=== Section Start ===

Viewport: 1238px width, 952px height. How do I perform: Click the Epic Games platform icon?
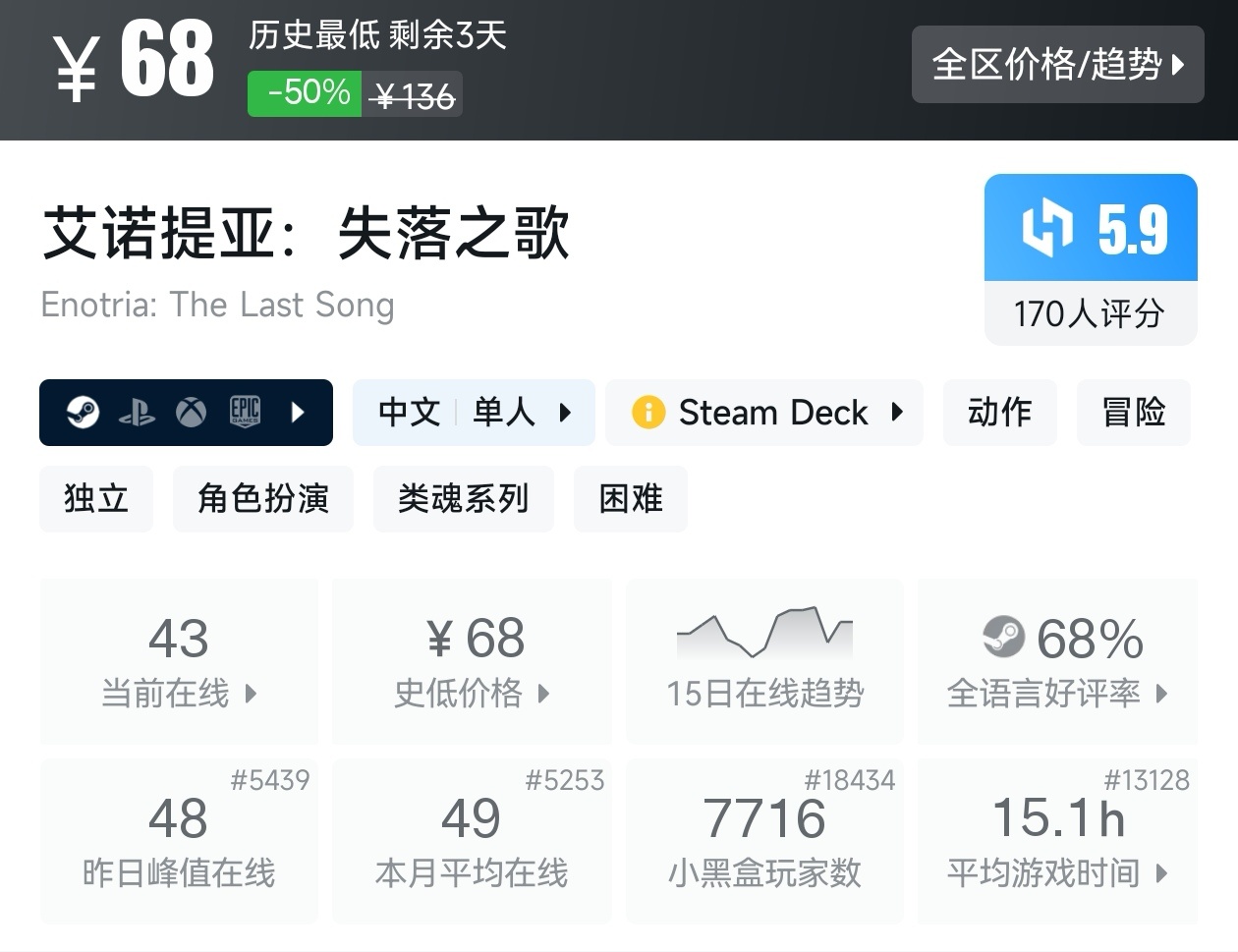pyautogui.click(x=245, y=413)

=== Section End ===
=== Section Start ===

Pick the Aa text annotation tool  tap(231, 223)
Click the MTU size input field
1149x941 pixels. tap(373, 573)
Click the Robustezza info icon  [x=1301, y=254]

=== Section End ===

WHAT THE TASK REQUIRES →
Would you please copy exactly the part of the entries above that begins at the line containing "Click the MTU size input field" and ends at the line containing "Click the Robustezza", both lines included?

ANSWER SECTION →
Click the MTU size input field
1149x941 pixels. tap(373, 573)
Click the Robustezza info icon  [x=1301, y=254]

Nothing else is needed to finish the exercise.